**EXERCISE REQUIREMENTS:** Output, word for word and without pictures, the lines from the one containing "Task: Click thumbs down on the chat response" through the final line of the listing below.

**DATA:**
**********

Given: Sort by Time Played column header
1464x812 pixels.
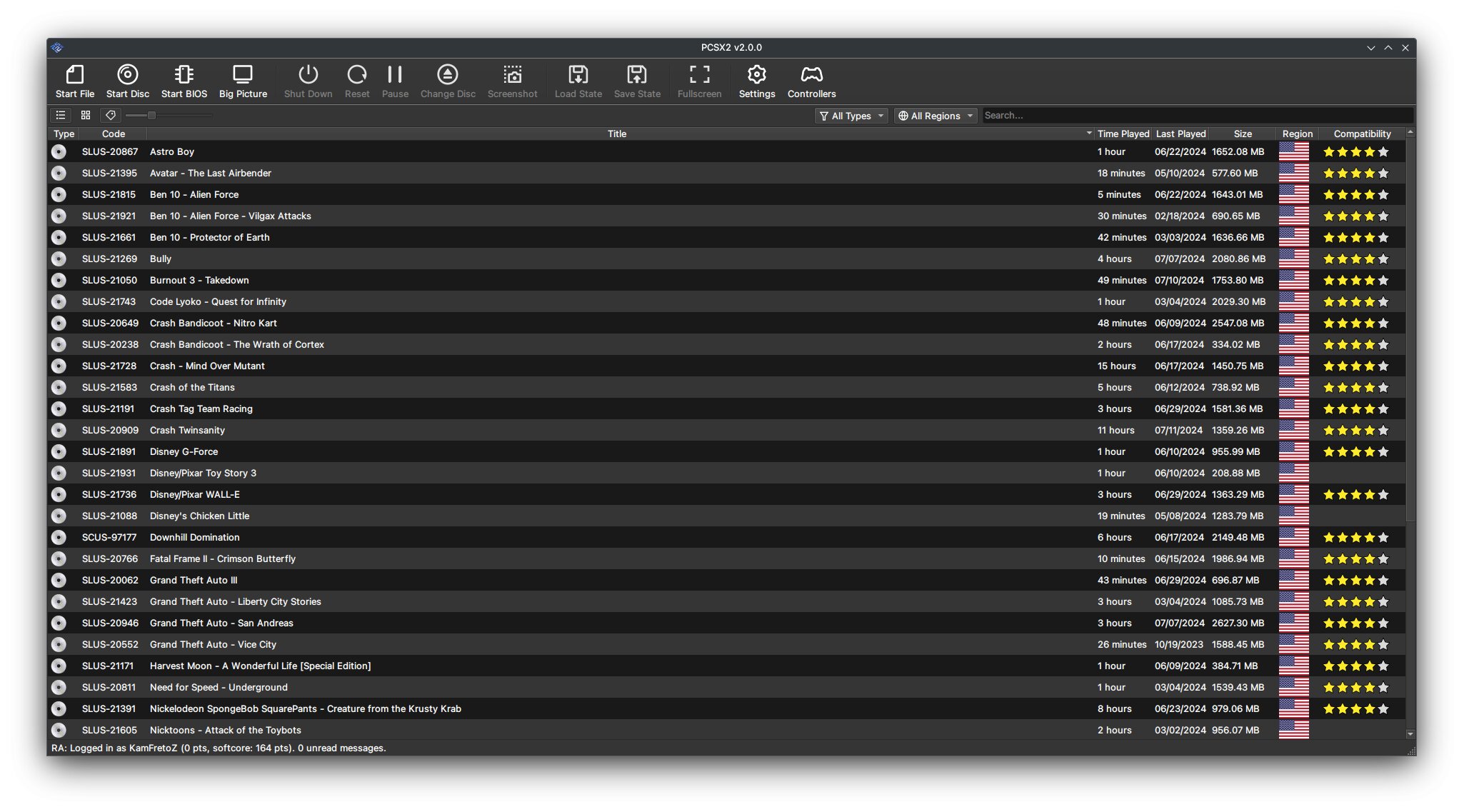Looking at the screenshot, I should (x=1123, y=134).
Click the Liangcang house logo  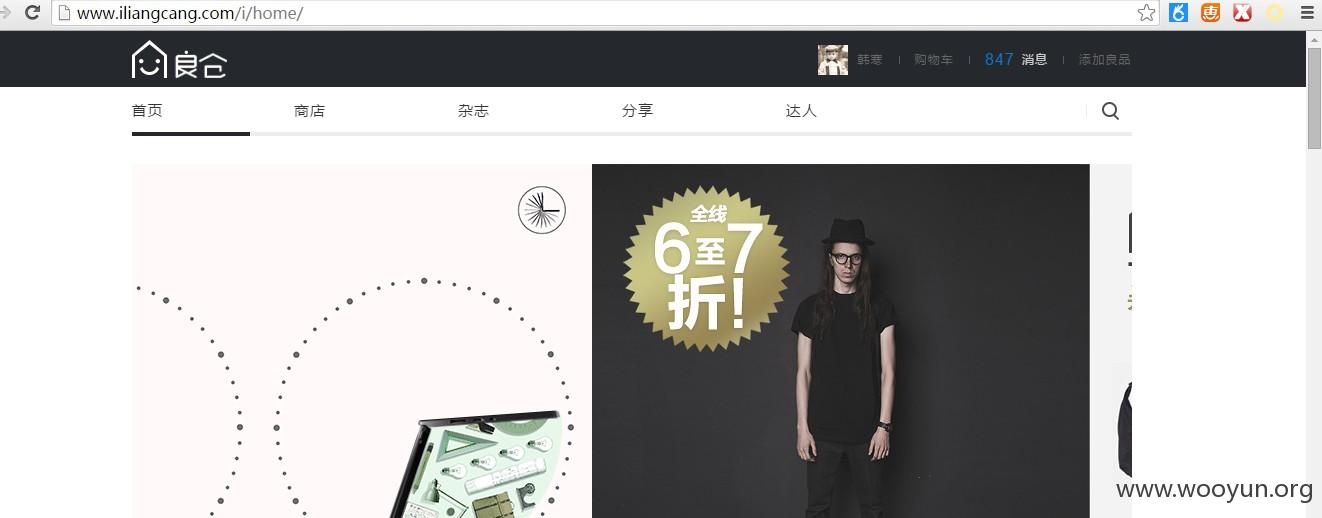pyautogui.click(x=179, y=59)
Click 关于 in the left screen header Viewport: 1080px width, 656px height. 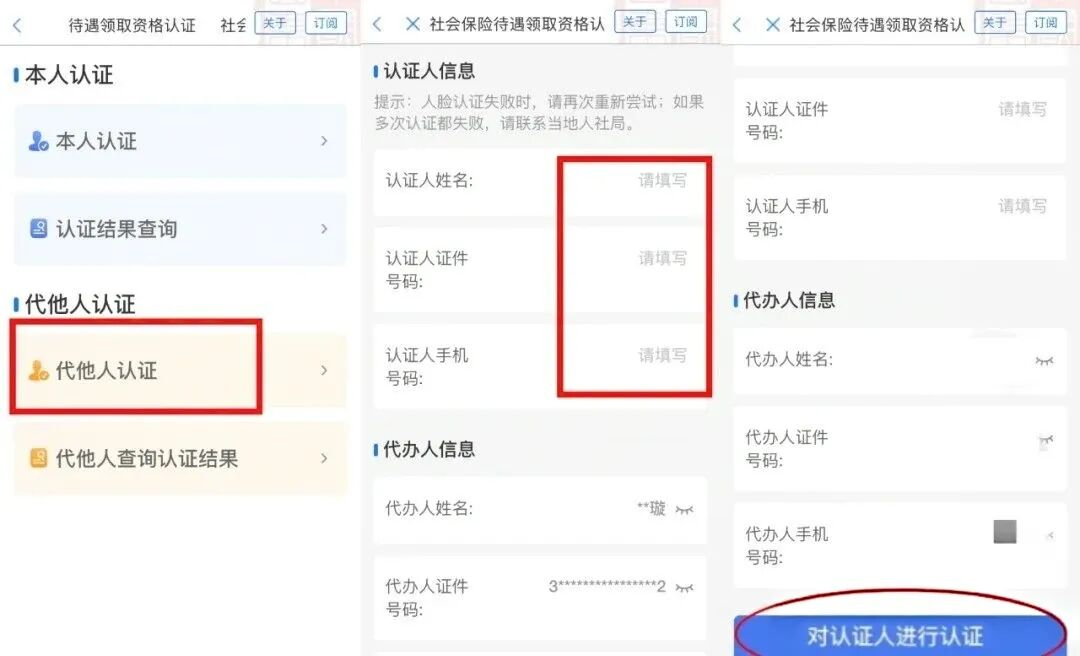tap(275, 23)
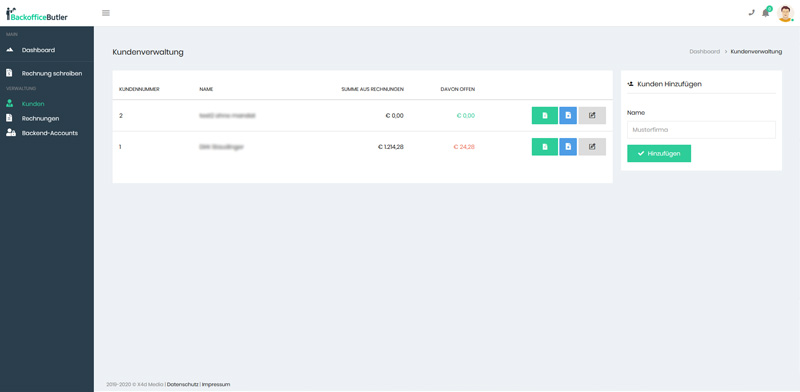800x392 pixels.
Task: Click green invoice icon for customer 2
Action: point(544,116)
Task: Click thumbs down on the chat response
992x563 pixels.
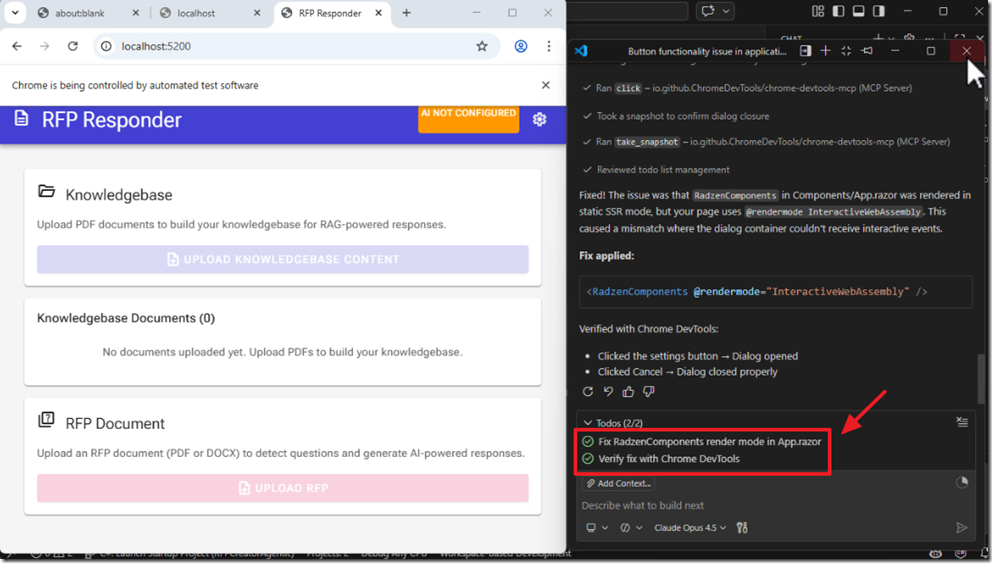Action: pyautogui.click(x=649, y=392)
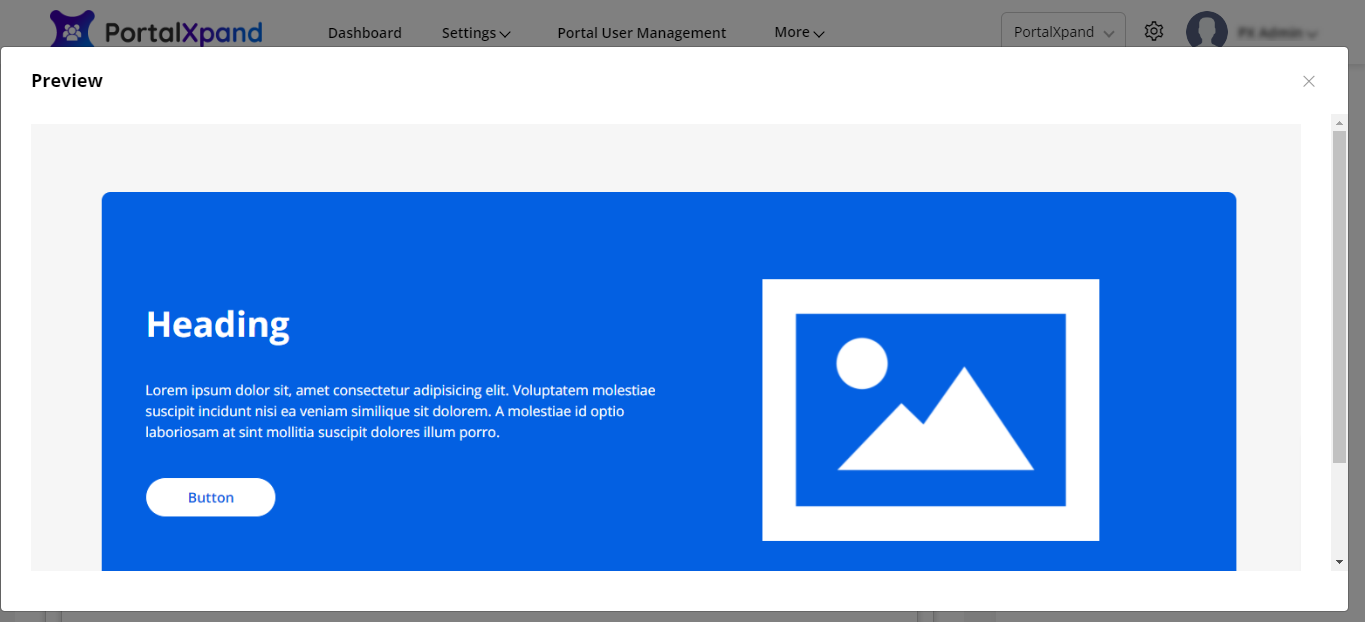Viewport: 1365px width, 622px height.
Task: Click the preview vertical scrollbar thumb
Action: click(1339, 295)
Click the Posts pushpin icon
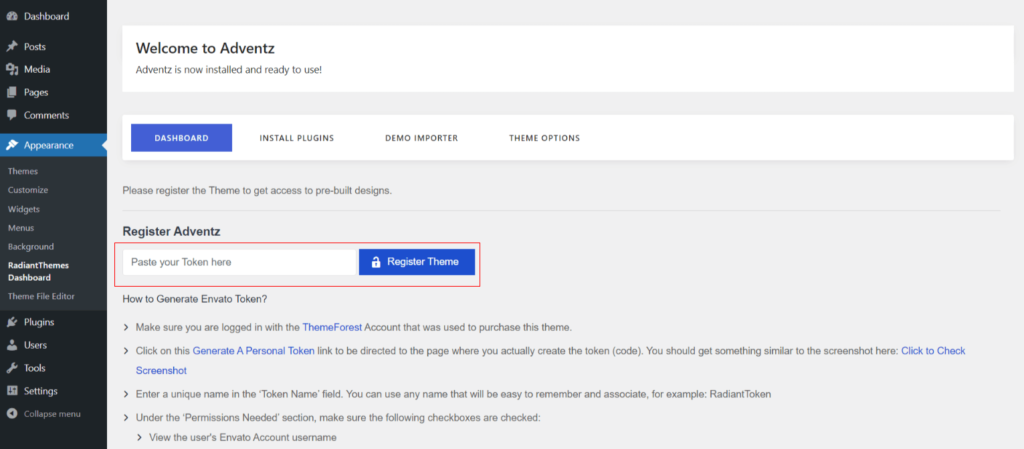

**********

**ANSWER SECTION:**
Task: Click thumbs down on the chat response
992x563 pixels.
Action: pyautogui.click(x=649, y=392)
Viewport: 1365px width, 622px height.
Task: Click the preview vertical scrollbar thumb
Action: click(1339, 295)
Click the Posts pushpin icon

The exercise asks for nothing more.